Updated by Norm Tovey-Walsh about 3 years ago
I understood your comments about 304 Not Modified
. I was commenting on the fact that the web server I stood up to test this locally does not send 304. The browser seems to "inject" 304 into the response because the ETag
headers are the same. That surprises me, but doesn't actually seem relevant.
Updated by Norm Tovey-Walsh about 3 years ago
Because I broke it in commit 144a968
.
When I added code to support specifying the acceptable encodings, I accidentally forced a default content type where one had not previously been implied. The default content type I enforced was application/xml
as described above.
I'm going to fix this by making my changes regarding acceptable encodings dependent on the caller having specified both a content type and an encoding (since I can't specify the desired encoding without specifying a content type).
Standing by my earlier hypothesis regarding Firefox, I think we didn't catch this because if you aren't watching the browser console, you'd never notice.
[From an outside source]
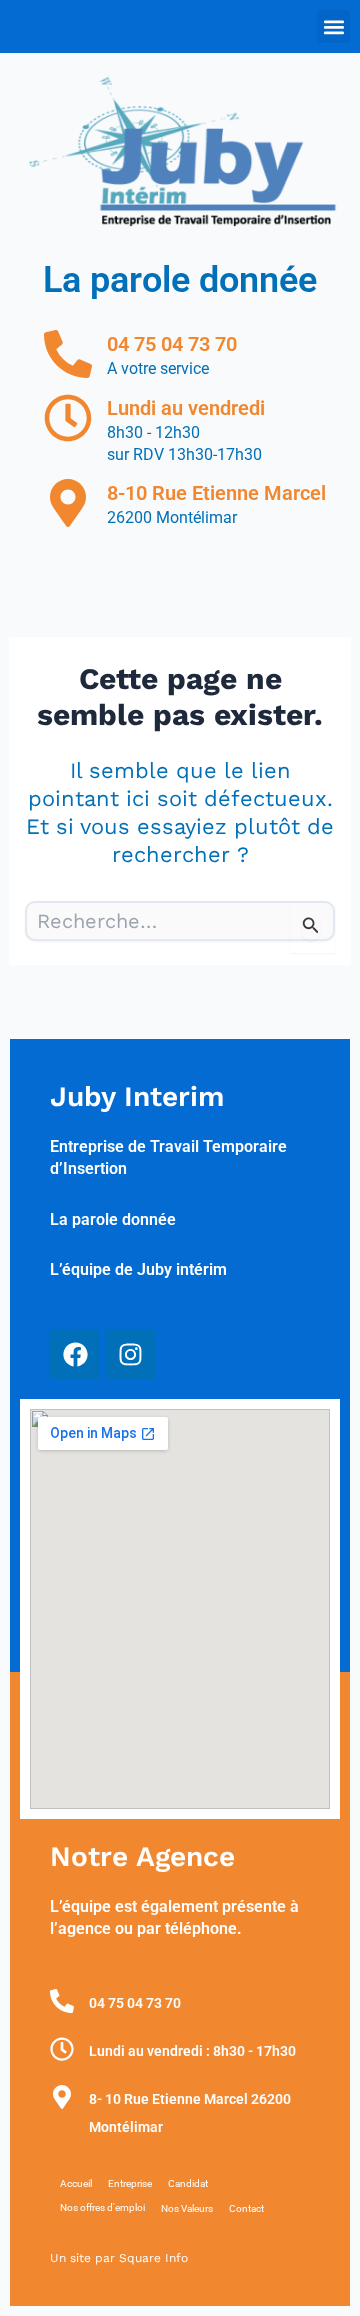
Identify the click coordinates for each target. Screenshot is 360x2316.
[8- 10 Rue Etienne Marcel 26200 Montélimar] (62, 2097)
Updated by Norm Tovey-Walsh about 3 years ago
- Status changed from In Progress to Resolved
I have committed a fix that I believe preserves the new functionality (provided that a content type is included with the encoding) without breaking any previous functionality (when content type and encoding were not supported). I have added the content type to the request for the stylesheet since it must be JSON.
Updated by Debbie Lockett over 2 years ago
- Assignee set to Norm Tovey-Walsh
- Fix Committed on JS Branch 2 added
Updated by Debbie Lockett over 2 years ago
- Status changed from Resolved to Closed
- % Done changed from 0 to 100
- Fixed in JS Release set to SaxonJS 2.4
Bug fix applied in the SaxonJS 2.4 maintenance release.